Problem statement - Please write out all of the data below exactly, without including the pictures.

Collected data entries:
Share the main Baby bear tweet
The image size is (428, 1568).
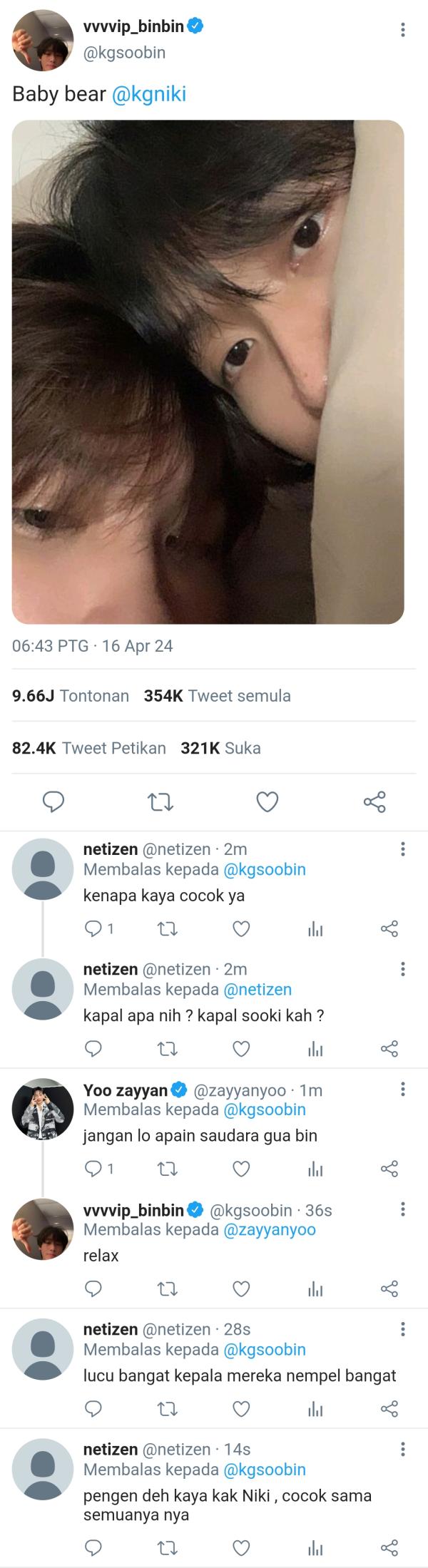pyautogui.click(x=374, y=802)
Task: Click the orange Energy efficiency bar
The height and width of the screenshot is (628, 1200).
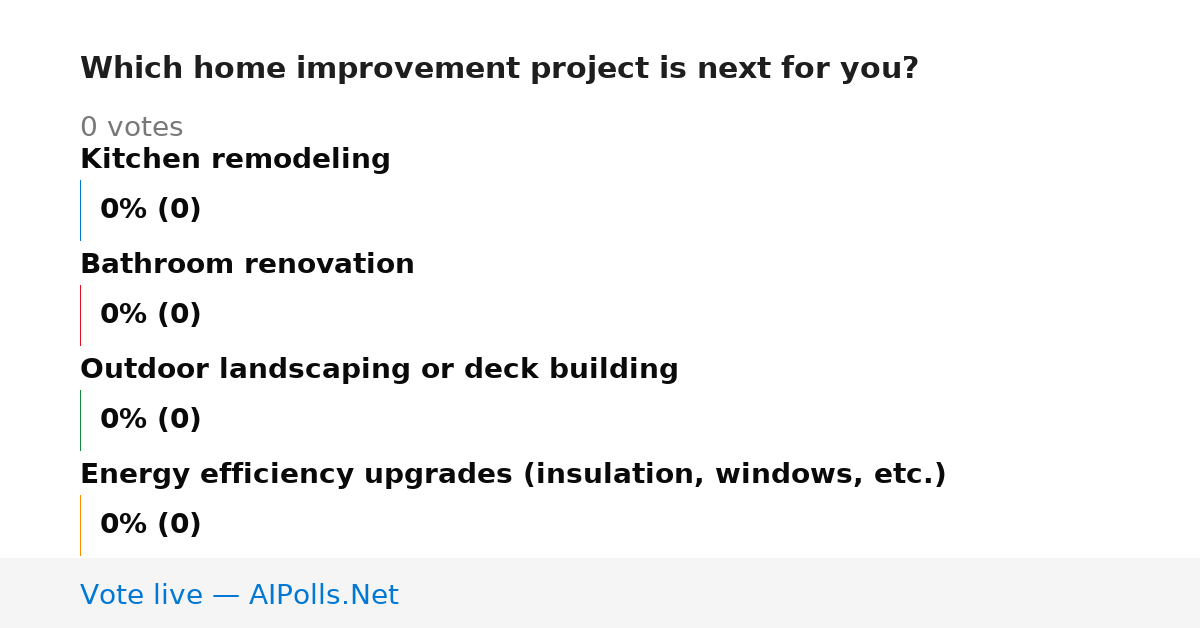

Exercise answer -
Share the main Baby bear tweet
The image size is (428, 1568).
pyautogui.click(x=374, y=802)
Task: Click the orange Energy efficiency bar
The height and width of the screenshot is (628, 1200).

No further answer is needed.